Myth 1 – Regifting is thoughtless.
Correction – Regifting, above anything else, can actually be considerate and thoughtful if you do so with the intention of being mindful of your impact on the planet during the holiday season.

When choosing which gifts to give, ask yourself if the gifts you consider recycling towards someone has worthwhile value for the receiver. A great second-hand book is arguably more valuable than a brand new one. Your notes inside could potentially show your genuine interest and love for the novel, making it even more meaningful to receive.

Myth 2 – Regifting feels cheap.
Correction – It is possible to regift tastefully. You’re not automatically “cheap” for regifting.

If your item is still in perfect condition, it has a lot of potential to become someone’s treasure. If the person you are planning to get a present for has mentioned anything about environmentalism or advocates conscious consumerism, I’d bet that they wouldn’t find your regift cheap at all! It is worthy of commendation if you make it clear that you are also trying to be mindful of your impact as a consumer while still wanting to share gifts in this season.

Consider elevating your presentation too. Put in the effort to package your gift nicely. Reuse a paper bag, or make use of second-hand ribbons! Take the time to write a note to express your thought and perhaps intent with the gift.

But note! Do not regift anything handmade that someone has made for you. That would not only come across as confusing but would also increase your chances of offending the recipient of your gift and the person who originally gave it to you originally. It is obvious when you give something for the sake of ridding unwanted clutter.

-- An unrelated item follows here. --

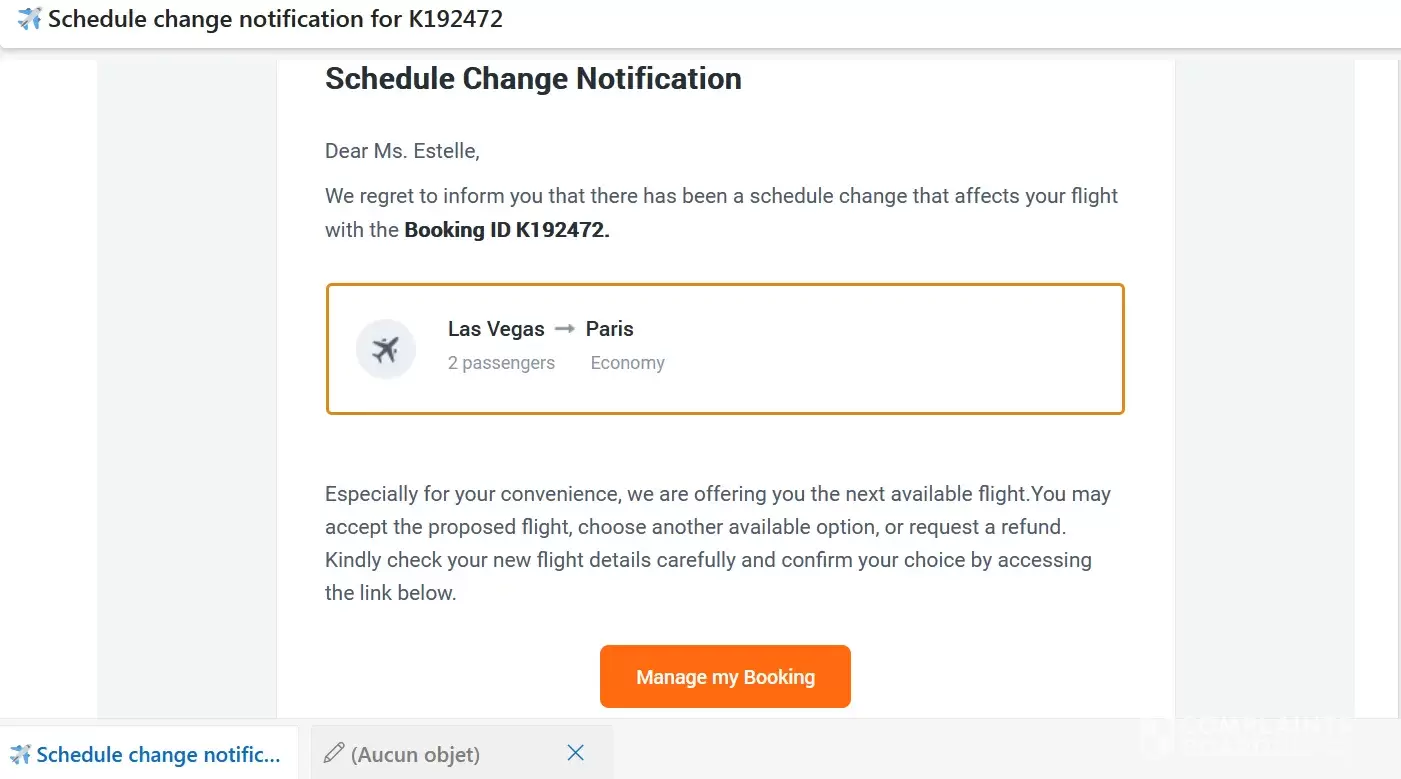Click the airplane emoji in the subject header
The image size is (1401, 779).
(30, 19)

Myth 3 – Regifting is last minute.
Correction – There is no need to hide the origin of your gift. If appropriate or expected, share the thought and reasoning that you have as to why you thought this particular item would be desired by the recipient. We should be honest with the receiver of our gift. Perhaps you know they’ve been searching for a dress with that silhouette? Or you’ve noticed them eye a novel after seeing its movie version recently? Or that they’ve been obsessing over waffle recipes on Instagram?

On that note, when regifting, it is often wiser to consider new or barely used items. If the boots you are considering to regift are clearly worn out, that wouldn’t be a kind move. If it happens to be slightly too small for you or never matched your style, then find the original box and consider regifting them. Also, double-check that the original gift giver’s tags, notes, tapes, or cards have been removed. You wouldn’t want your recipient to find an odd lovey-dovey letter tucked in there!

Regifting is often made to seem like a scary concept, making us feel a bit ashamed when we consider it or even annoyed when we are on the receiving end. Perhaps it’s about time that we learn to love it. Recycling gifts can be done with much thought and love. In light of being mindful and slow during this giving season, we can treat our environment with the same regard. It’s a big win-win in my eyes! Save some cash while saving the planet—one gift at a time.